I have written to Sir David Calvert-Smith, chairman of the Parole Board for England and Wales, advising him that it is our intention to withdraw the Secretary of State’s directions to the Parole Board in respect of the release of determinate sentence, indeterminate sentence and recalled prisoners. The directions in respect of Parole Board recommendations on the transfer of indeterminate sentence prisoners to open conditions will remain in force.
The Parole Board has the important responsibility of determining whether some of the most dangerous prisoners in the criminal justice system can be safely released back into the community. We have recently enacted legislation in the form of the Legal Aid, Sentencing and Punishment of Offenders (LASPO) Act 2012 which contains a clear and consistent statutory release test that the board must apply in making those decisions—that is, the board must not direct a prisoner’s release unless their detention is no longer necessary for the protection of the public. The LASPO Act applies this “public protection” test to all cases which come before the board and also provides a power for the Secretary of State to amend the test by order. In view of this, I consider that it is no longer necessary or appropriate for the directions to remain in place.
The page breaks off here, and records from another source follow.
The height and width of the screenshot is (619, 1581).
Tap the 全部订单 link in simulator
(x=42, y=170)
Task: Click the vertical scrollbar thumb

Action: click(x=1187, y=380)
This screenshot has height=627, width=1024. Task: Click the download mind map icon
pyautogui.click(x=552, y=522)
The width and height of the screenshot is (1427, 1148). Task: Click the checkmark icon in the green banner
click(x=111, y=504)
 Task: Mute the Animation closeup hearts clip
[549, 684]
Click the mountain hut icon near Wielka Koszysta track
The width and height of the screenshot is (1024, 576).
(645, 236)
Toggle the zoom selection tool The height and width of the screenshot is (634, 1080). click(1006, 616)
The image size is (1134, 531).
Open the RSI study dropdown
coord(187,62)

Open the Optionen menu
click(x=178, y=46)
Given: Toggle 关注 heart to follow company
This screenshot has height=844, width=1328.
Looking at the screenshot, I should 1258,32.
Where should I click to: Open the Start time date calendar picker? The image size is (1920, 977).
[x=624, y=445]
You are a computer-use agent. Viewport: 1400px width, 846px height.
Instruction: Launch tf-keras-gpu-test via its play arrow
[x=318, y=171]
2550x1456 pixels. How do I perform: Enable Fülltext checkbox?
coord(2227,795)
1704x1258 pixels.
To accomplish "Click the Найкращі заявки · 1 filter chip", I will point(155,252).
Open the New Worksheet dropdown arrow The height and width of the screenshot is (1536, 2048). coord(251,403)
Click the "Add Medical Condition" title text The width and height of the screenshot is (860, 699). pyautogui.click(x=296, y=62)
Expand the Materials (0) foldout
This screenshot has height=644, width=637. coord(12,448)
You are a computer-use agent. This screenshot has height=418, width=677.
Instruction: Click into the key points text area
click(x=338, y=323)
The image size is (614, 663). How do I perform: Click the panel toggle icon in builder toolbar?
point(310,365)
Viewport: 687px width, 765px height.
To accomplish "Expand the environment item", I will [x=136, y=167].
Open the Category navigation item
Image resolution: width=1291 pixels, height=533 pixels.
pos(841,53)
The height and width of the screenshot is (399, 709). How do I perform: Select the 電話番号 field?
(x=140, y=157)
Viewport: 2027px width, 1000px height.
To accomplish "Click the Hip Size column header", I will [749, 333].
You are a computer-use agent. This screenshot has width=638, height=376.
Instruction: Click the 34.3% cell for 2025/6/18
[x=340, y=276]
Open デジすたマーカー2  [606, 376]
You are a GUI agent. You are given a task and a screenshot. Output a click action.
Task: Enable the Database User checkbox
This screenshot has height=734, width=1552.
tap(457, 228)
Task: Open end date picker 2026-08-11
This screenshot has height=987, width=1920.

In its original incarnation, the board was an advisory body which made recommendations to the Secretary of State who was responsible for the final decisions on release. It was in this context that the power for the Secretary of State to issue directions to the board was established. Since then, however, the board has evolved into an independent decision-making body. I believe that it is more appropriate, therefore, for the board to set its own guidance in relation to the application of the statutory release test that Parliament has put in place.
We are, therefore, withdrawing the existing directions in favour of the Parole Board applying its own guidance. The board issued guidance for its members in November 2012 which sets out how the statutory release test in the LASPO Act is to be applied. In addition, the board has produced guidance which lists the factors to be taken into account by panels when considering whether to release different categories of prisoner. This list largely reflects the same factors set out in the Secretary of State’s directions, so in practical terms the withdrawal of the directions will not materially change how the board approaches its release decisions. I should like to emphasise that the protection of the public will remain at the heart of every release decision made by the board.
Copies of the Parole Board’s guidance have been placed in the Libraries of both Houses.